Bits & Pieces

Wattiker v. Am. Auto Haulers, Inc.


United States District Court for the Northern District of Texas, Dallas Division

August 2, 2022, Decided; August 2, 2022, Filed

Case No. 3:22-cv-00324-N-BT


2022 U.S. Dist. LEXIS 159625 *; 2022 WL 4073352


Subsequent History: Adopted by, Dismissed by, Without prejudice, Judgment entered by Wattiker v. Am. Auto Haulers, Inc., 2022 U.S. Dist. LEXIS 159467 (N.D. Tex., Sept. 2, 2022)

Core Terms

Insurer, summary judgment, discovery, Partial, summary judgment motion, strict liability claim, premature, pro se, tortfeasor’s

Counsel:  [*1] Geoffrey William Wattiker, Plaintiff, Pro se, Dallas, TX.

For American Auto Haulers Inc, Ahmad Noureddine, Defendants: Randall G Walters, LEAD ATTORNEY, Walters Balido & Crain LLP, Dallas, TX.





Before the Court are a Motion to Dismiss (ECF No. 7) filed by Defendants Progressive Insurance Company, Progressive Commercial Casualty Company, and United Financial Casualty Co. (collectively, the “Insurer Defendants”) and a Motion for Partial Summary Judgment (ECF No. 17) filed by pro se Plaintiff Geoffrey William Wattiker. For the following reasons, the District Court should GRANT the Motion to Dismiss and dismiss without prejudice all Wattiker’s claims against the Insurer Defendants. The Court should deny without prejudice Wattiker’s Motion for Partial Summary Judgment.

########

DIRECTION 1: Print the court order in Wattiker v. American Auto Haulers in full, word for word.
The court order and the entries that follow it have no connection to each other.

########

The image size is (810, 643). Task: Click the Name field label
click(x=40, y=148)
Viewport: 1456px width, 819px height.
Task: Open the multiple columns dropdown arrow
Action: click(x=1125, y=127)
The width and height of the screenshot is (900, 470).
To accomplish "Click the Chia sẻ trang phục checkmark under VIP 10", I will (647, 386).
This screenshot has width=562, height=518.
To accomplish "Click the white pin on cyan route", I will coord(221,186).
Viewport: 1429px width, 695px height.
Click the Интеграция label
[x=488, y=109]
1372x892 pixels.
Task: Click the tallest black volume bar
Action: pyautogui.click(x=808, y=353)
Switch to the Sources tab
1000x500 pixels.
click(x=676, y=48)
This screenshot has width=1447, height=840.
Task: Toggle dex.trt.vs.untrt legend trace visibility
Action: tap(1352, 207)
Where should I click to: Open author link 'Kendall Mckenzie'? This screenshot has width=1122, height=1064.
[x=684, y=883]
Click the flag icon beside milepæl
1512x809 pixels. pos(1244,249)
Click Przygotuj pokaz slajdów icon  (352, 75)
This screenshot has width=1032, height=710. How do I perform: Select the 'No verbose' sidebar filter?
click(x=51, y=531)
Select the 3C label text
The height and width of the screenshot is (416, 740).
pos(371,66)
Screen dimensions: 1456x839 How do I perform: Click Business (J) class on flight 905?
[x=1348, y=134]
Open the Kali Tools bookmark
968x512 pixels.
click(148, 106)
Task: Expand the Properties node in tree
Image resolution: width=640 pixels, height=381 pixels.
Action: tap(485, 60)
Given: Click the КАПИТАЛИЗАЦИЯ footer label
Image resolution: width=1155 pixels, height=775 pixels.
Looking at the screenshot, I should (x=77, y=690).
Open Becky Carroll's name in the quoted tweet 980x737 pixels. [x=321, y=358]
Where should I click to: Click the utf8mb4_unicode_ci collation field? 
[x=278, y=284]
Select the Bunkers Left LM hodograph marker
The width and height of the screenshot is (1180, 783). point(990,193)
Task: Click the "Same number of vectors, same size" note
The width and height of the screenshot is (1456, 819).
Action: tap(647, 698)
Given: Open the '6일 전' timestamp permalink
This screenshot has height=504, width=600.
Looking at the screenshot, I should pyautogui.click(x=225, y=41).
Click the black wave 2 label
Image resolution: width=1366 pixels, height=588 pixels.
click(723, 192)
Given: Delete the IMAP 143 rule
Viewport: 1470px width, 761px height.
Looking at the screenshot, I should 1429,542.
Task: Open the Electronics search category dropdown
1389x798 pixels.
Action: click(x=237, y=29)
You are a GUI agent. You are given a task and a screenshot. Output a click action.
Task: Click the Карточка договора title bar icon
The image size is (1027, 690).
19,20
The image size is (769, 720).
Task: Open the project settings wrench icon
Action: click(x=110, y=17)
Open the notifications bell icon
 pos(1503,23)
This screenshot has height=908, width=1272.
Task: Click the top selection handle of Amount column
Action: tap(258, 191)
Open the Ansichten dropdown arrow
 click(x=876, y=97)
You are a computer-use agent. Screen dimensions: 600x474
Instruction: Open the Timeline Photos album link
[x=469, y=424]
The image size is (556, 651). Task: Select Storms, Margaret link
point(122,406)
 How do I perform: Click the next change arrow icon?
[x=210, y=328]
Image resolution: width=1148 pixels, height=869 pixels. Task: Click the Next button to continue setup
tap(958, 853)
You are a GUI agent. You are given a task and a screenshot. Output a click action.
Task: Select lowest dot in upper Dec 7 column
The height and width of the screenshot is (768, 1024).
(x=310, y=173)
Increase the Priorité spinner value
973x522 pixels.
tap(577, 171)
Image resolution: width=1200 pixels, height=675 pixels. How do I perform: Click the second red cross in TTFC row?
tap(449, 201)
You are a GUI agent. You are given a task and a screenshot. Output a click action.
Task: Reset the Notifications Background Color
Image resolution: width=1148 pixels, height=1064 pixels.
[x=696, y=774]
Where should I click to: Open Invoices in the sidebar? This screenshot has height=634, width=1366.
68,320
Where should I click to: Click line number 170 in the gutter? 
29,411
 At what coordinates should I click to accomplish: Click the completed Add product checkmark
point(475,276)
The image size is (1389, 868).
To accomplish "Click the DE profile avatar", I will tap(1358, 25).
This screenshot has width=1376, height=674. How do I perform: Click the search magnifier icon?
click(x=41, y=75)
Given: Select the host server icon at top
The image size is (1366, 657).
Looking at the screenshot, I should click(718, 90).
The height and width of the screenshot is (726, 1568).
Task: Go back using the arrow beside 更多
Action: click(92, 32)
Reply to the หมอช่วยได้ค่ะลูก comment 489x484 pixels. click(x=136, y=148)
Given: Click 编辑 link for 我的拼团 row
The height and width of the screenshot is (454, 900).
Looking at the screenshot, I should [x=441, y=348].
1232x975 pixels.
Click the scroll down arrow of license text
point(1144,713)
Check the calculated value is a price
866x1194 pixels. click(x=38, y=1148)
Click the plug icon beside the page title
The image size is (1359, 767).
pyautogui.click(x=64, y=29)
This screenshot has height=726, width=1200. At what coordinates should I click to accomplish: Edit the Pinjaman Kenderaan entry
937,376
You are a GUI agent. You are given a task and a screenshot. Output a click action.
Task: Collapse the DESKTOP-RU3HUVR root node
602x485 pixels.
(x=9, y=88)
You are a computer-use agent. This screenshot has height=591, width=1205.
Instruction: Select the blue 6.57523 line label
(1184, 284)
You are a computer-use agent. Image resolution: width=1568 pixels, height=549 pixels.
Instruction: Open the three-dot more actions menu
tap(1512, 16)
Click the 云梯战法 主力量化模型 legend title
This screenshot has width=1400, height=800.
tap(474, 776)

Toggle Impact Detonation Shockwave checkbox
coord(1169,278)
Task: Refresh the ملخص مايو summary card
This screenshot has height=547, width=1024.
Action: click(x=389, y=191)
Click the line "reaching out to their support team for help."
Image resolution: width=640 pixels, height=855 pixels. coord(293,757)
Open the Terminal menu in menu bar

########

DIRECTION 2: Arrange the entries from the line containing "This screenshot has width=1032, height=710." up to and including the line containing "Action: tap(647, 698)" as a JSON list of strings, one string per line, with blank lines left out. Include only those lines.

CORRECT OUTPUT 1:
Bits & Pieces

Wattiker v. Am. Auto Haulers, Inc.


United States District Court for the Northern District of Texas, Dallas Division

August 2, 2022, Decided; August 2, 2022, Filed

Case No. 3:22-cv-00324-N-BT


2022 U.S. Dist. LEXIS 159625 *; 2022 WL 4073352


Subsequent History: Adopted by, Dismissed by, Without prejudice, Judgment entered by Wattiker v. Am. Auto Haulers, Inc., 2022 U.S. Dist. LEXIS 159467 (N.D. Tex., Sept. 2, 2022)

Core Terms

Insurer, summary judgment, discovery, Partial, summary judgment motion, strict liability claim, premature, pro se, tortfeasor’s

Counsel:  [*1] Geoffrey William Wattiker, Plaintiff, Pro se, Dallas, TX.

For American Auto Haulers Inc, Ahmad Noureddine, Defendants: Randall G Walters, LEAD ATTORNEY, Walters Balido & Crain LLP, Dallas, TX.





Before the Court are a Motion to Dismiss (ECF No. 7) filed by Defendants Progressive Insurance Company, Progressive Commercial Casualty Company, and United Financial Casualty Co. (collectively, the “Insurer Defendants”) and a Motion for Partial Summary Judgment (ECF No. 17) filed by pro se Plaintiff Geoffrey William Wattiker. For the following reasons, the District Court should GRANT the Motion to Dismiss and dismiss without prejudice all Wattiker’s claims against the Insurer Defendants. The Court should deny without prejudice Wattiker’s Motion for Partial Summary Judgment.

CORRECT OUTPUT 2:
[
  "This screenshot has width=1032, height=710. How do I perform: Select the 'No verbose' sidebar filter?",
  "click(x=51, y=531)",
  "Select the 3C label text",
  "The height and width of the screenshot is (416, 740).",
  "pos(371,66)",
  "Screen dimensions: 1456x839 How do I perform: Click Business (J) class on flight 905?",
  "[x=1348, y=134]",
  "Open the Kali Tools bookmark",
  "968x512 pixels.",
  "click(148, 106)",
  "Task: Expand the Properties node in tree",
  "Image resolution: width=640 pixels, height=381 pixels.",
  "Action: tap(485, 60)",
  "Given: Click the КАПИТАЛИЗАЦИЯ footer label",
  "Image resolution: width=1155 pixels, height=775 pixels.",
  "Looking at the screenshot, I should (x=77, y=690).",
  "Open Becky Carroll's name in the quoted tweet 980x737 pixels. [x=321, y=358]",
  "Where should I click to: Click the utf8mb4_unicode_ci collation field? ",
  "[x=278, y=284]",
  "Select the Bunkers Left LM hodograph marker",
  "The width and height of the screenshot is (1180, 783). point(990,193)",
  "Task: Click the \"Same number of vectors, same size\" note",
  "The width and height of the screenshot is (1456, 819).",
  "Action: tap(647, 698)"
]